Il répondit aux jolies commères :

— Mes chéries, vous êtes adorables, et nulle part, je n’en disconviens pas, je ne trouverai autant d’amitiés qu’ici. Ce serait avec le plus grand plaisir que je me plongerais dans les délices de Capharnaüm. Cependant, je me dois à ma mission, mes agneaux. Il faut que j’aille porter ailleurs mes petits talents de société. Ainsi, excusez-moi.

La volonté de Jésus était bien arrêtée.

Aucune cajolerie ne put le fléchir.

Les soupeuses capharnautes, pas bêtes, auraient bien voulu garder le beau sorcier auprès d’elles.
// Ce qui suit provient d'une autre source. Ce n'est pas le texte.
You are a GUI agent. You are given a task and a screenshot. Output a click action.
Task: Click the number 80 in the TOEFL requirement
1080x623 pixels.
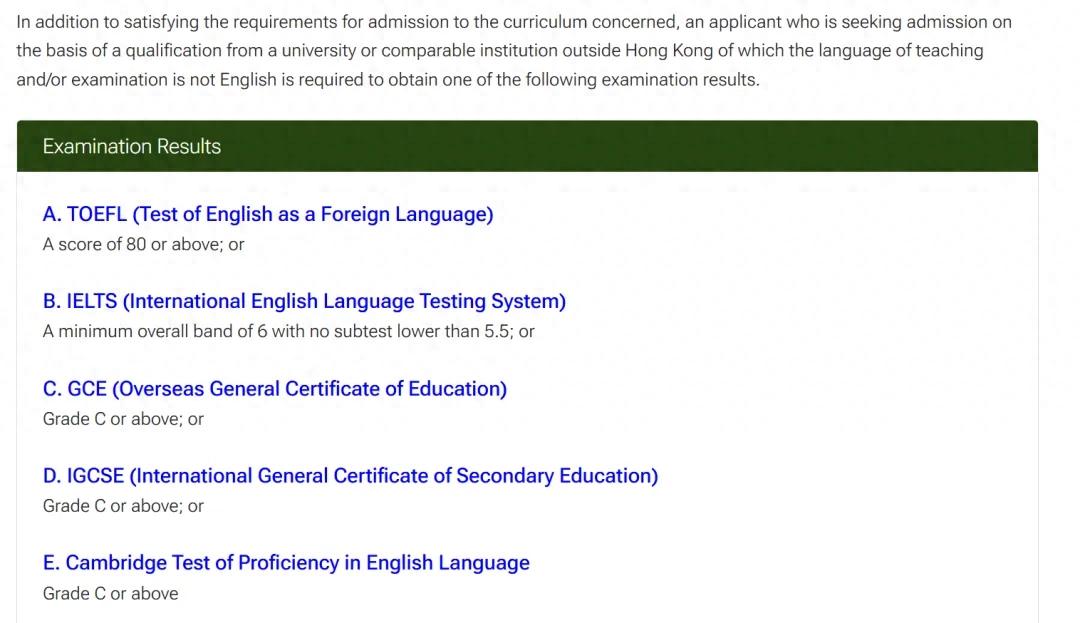[x=136, y=244]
Sa présence dans la ville et le bruit de ses guérisons prodigieuses n’auraient pas manqué d’attirer des multitudes d’étrangers, et la cité serait promptement devenue la reine des stations de plaisir du lac de Tibériade.

Jésus, installé à Capharnaüm, c’était l’avenir de la ville ; tous les habitants le comprenaient bien ainsi. Les hommes entrevoyaient une perspective brillante de fructueuses affaires ; les femmes spéculaient d’avance sur les conquêtes à entreprendre, dîners fins en cabinet particulier, rivières de diamants achetées par les nobles étrangers de passage.

Il fallut renoncer à ces châteaux en Espagne. Le Verbe déclara une dernière fois qu’il avait juré de ne prendre demeure fixe dans aucune ville ; il tira sa plus gracieuse révérence, promit de revenir et s’en alla. (Marc, I, 28-39 ; Luc, IV, 38-44.)